Thanks to the chairperson of the Ministerial Advisory Group on Covid-19, Professor Salim Abdool Karim, South Africans have some insight into the likely shape of the coronavirus pandemic curve.
The exponential rise in the number of infections initially anticipated did not materialise. Instead, the South African curve began flattening relatively soon after the first domestic case was confirmed on March 5 and the number of cases breached the 1 000 mark on March 27. This flattening has been attributed largely to government’s decision to halt international travel and implement a nationwide lockdown fairly early into the local epidemic.
Professor Karim warns, though, that these swift and aggressive measures have served only to delay the onset of the exponential spread of the virus, which is likely to arise once the lockdown restrictions are eased.
No timeline has been given for when community transmission will once again bend the curve into an incline. Likewise, the assumptions used to plot this new ‘likely scenario’ curve, which steepens rapidly following the plateau, have not been disclosed. Nevertheless, it offers important visibility of the likely progression of the pandemic and provides a strong signal that it won’t be business as usual once the lockdown ends.

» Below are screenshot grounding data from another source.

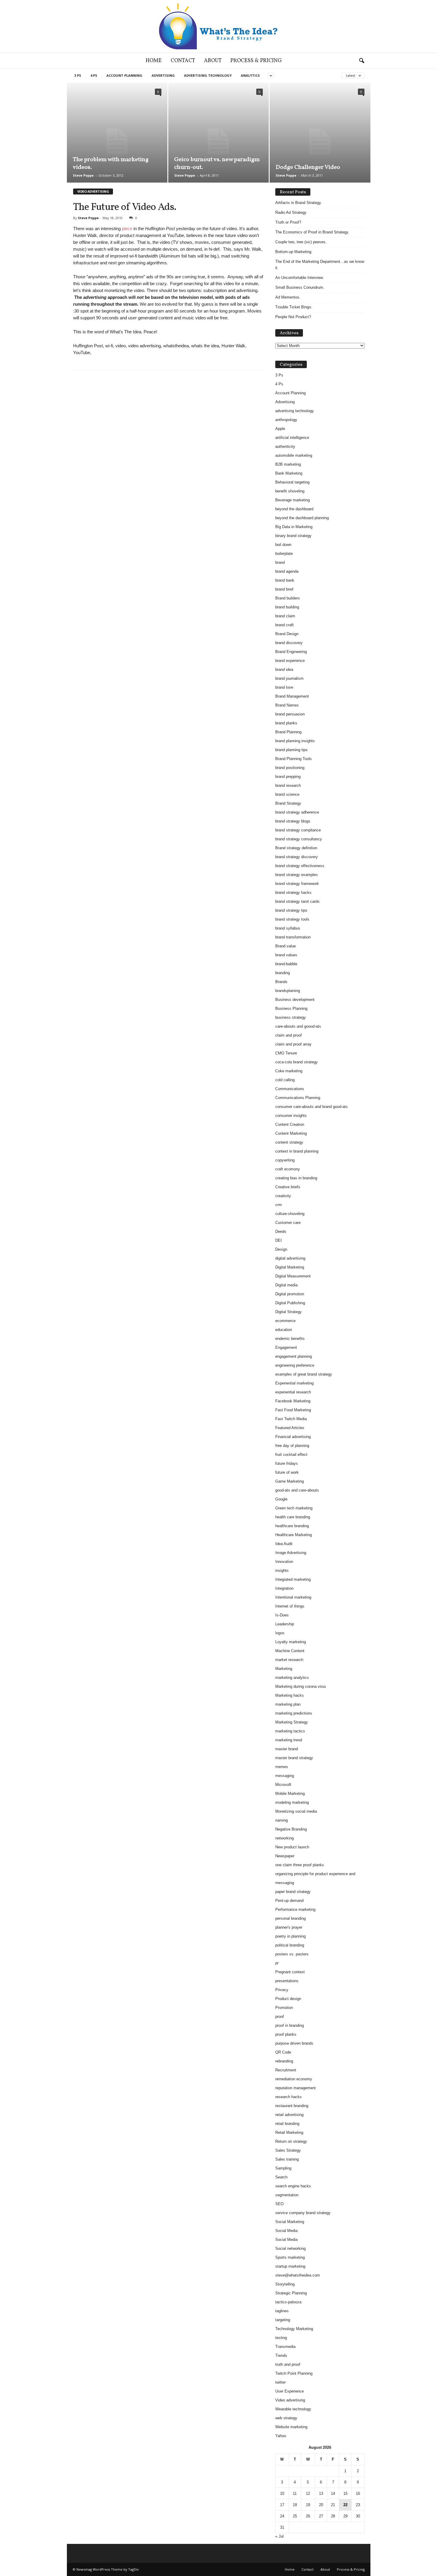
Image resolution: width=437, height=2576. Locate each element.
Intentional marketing (293, 1597)
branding (282, 973)
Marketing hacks (289, 1695)
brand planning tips (291, 750)
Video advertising (290, 2400)
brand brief (284, 589)
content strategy (289, 1142)
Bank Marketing (288, 473)
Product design (288, 1998)
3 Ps (77, 75)
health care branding (292, 1517)
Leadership (284, 1624)
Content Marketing (291, 1133)
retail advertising (289, 2114)
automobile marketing (293, 455)
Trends (281, 2355)
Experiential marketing (294, 1383)
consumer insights (291, 1115)
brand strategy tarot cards (297, 901)
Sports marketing (290, 2257)
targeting (282, 2320)
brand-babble (286, 964)
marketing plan (288, 1704)
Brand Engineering (291, 651)
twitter (280, 2382)
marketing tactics (290, 1731)
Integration (284, 1588)
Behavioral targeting (292, 482)
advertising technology (208, 75)
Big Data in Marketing (293, 527)
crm (278, 1205)
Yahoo (280, 2436)
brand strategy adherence (297, 812)
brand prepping (288, 776)
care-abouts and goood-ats (298, 1026)
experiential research (293, 1392)
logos (279, 1633)
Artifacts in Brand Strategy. (298, 202)
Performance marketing (295, 1909)
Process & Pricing (256, 61)
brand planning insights (295, 741)
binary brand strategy (293, 535)
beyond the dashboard (294, 509)
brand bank (284, 580)
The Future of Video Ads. (125, 207)
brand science (287, 794)
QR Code (283, 2052)
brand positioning (289, 767)
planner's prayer (288, 1927)
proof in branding (289, 2025)
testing (281, 2337)
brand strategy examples (296, 874)
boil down (283, 544)
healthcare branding (292, 1526)
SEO (279, 2204)
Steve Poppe (83, 175)
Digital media (286, 1285)
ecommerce (285, 1320)
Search (281, 2177)
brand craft (284, 625)
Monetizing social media (296, 1811)
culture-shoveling (289, 1213)
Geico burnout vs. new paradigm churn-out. (217, 164)
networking (284, 1838)
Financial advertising (293, 1436)
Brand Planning (288, 732)
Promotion (284, 2007)
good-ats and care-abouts (297, 1490)
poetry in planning (290, 1936)
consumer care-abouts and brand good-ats (311, 1106)
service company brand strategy (303, 2213)
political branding (289, 1945)
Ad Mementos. (288, 297)
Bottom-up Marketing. (293, 251)
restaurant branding (291, 2106)
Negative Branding (291, 1829)
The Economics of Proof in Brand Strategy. (312, 232)
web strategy (286, 2418)
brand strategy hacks (293, 892)
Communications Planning (297, 1097)
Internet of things (289, 1606)
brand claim (285, 616)
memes (281, 1767)
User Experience (289, 2391)
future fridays (286, 1463)
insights (282, 1570)
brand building (287, 607)
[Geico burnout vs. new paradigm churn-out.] (218, 141)
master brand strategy (294, 1758)
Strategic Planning (291, 2293)
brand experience (290, 660)
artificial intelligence (292, 437)
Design (281, 1249)
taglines (282, 2311)
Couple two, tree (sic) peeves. (301, 242)
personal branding (290, 1918)
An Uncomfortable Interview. (299, 277)
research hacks (288, 2097)
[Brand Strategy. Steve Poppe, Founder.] (218, 26)
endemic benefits (290, 1338)
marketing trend (288, 1740)
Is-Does (282, 1615)
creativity (283, 1196)
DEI (278, 1240)
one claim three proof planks (299, 1865)
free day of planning (292, 1445)
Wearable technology (293, 2409)
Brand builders (287, 598)
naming (281, 1820)
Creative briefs (287, 1187)
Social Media (286, 2230)
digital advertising (290, 1258)
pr (277, 1963)
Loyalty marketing (290, 1642)
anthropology (286, 419)
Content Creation (289, 1124)
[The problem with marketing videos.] (117, 141)
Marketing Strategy (291, 1722)
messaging (284, 1775)
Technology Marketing (294, 2329)
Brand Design (286, 634)
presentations (286, 1981)
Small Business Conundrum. (299, 287)
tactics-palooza (288, 2302)
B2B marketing (288, 464)
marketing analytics (292, 1677)
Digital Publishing (290, 1303)
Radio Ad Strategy (290, 212)
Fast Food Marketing (293, 1410)
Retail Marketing (289, 2132)
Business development (295, 999)
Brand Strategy (288, 803)
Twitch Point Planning (293, 2373)
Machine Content (289, 1651)
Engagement (286, 1347)
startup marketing (290, 2266)
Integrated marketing (293, 1579)
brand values (286, 955)
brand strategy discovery (296, 857)
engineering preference (294, 1365)
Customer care (288, 1222)
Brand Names (287, 705)
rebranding (284, 2061)
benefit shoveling (289, 491)
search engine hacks (293, 2186)
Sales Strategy (288, 2150)
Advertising (163, 75)
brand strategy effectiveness (299, 866)
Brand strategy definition (296, 848)
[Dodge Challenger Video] (320, 142)
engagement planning (293, 1356)
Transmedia (285, 2346)
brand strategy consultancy (298, 839)
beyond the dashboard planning (302, 518)
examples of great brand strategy (303, 1374)
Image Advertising (290, 1552)
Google (281, 1499)
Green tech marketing (293, 1508)
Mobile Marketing (290, 1793)
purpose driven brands (294, 2043)
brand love (284, 687)
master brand (286, 1749)
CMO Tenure (286, 1053)
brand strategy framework (297, 883)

There is another equally important curve, however, to which South Africans need to start paying attention: the shape of the economic recovery.
Without question, the initial economic decline will be steep and deep. Initial estimates of the 2020 economic contraction range from about 5% to 10%.

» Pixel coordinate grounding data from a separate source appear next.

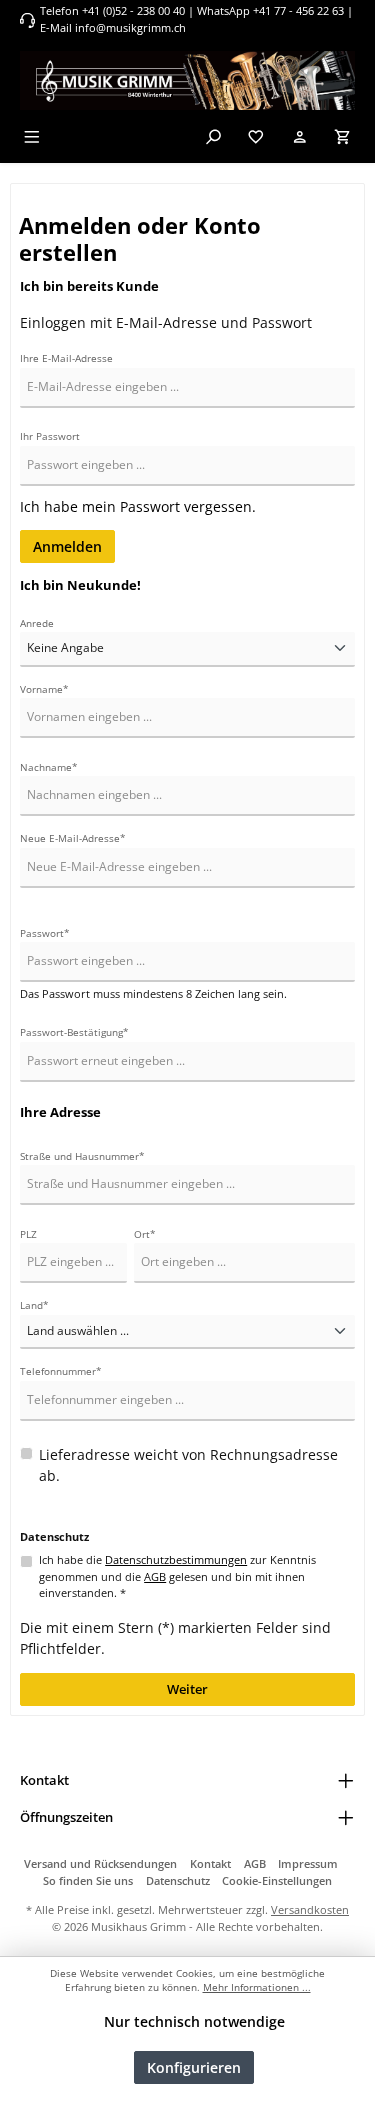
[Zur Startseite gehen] (187, 80)
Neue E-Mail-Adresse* (73, 838)
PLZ (28, 1234)
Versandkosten (310, 1909)
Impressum (308, 1863)
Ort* (145, 1234)
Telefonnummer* (61, 1371)
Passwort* (45, 933)
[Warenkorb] (343, 136)
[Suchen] (213, 136)
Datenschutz (178, 1880)
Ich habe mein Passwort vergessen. (138, 506)
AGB (155, 1576)
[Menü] (32, 136)
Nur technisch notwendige (194, 2021)
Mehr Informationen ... (257, 1987)
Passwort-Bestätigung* (74, 1032)
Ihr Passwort (50, 436)
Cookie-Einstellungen (277, 1880)
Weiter (187, 1689)
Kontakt (210, 1863)
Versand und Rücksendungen (100, 1863)
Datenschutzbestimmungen (176, 1559)
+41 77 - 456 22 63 (300, 10)
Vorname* (44, 689)
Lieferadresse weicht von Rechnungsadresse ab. (188, 1465)
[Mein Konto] (300, 136)
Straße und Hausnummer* (82, 1156)
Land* (34, 1305)
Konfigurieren (194, 2067)
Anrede (37, 623)
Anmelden (67, 546)
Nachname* (49, 767)
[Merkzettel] (256, 136)
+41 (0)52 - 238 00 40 (133, 10)
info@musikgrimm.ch (130, 27)
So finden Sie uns (88, 1880)
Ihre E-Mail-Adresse (66, 358)
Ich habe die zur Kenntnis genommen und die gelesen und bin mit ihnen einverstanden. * (177, 1576)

As with the global economic crisis of 2008/9, the policy actions that follow the dramatic Covid-19 deterioration will determine the scale and duration of the economic harm caused.
Naturally, South Africa should be targeting a V- or, at worst, a U-shaped recovery. What should be avoided is a repeat of this country’s post-2009 recovery, when the initial rebound faltered, largely because the seeds of stimulus were scattered among the weeds of policy uncertainty and on the rocks of corruption.
Worryingly, we are in a far less resilient position than was the case in 2009. The economy was in recession even before the coronavirus struck, the fiscal position is weak and deteriorating and South Africa’s debt has been downgraded to junk. For this reason, avoiding a protracted recession or even depression is going to require a level of resolve and commitment among the social partners not seen since the tail end of apartheid.
As we emerge from lockdown, all South Africans need to get behind efforts designed to raise the economic curve as steeply as possible. Without a coordinated and disciplined response – one that sustains and accelerates the structural-reform programmes initiated ahead of the pandemic – South Africa stands little or no chance of turning this crisis into an economic and social opportunity.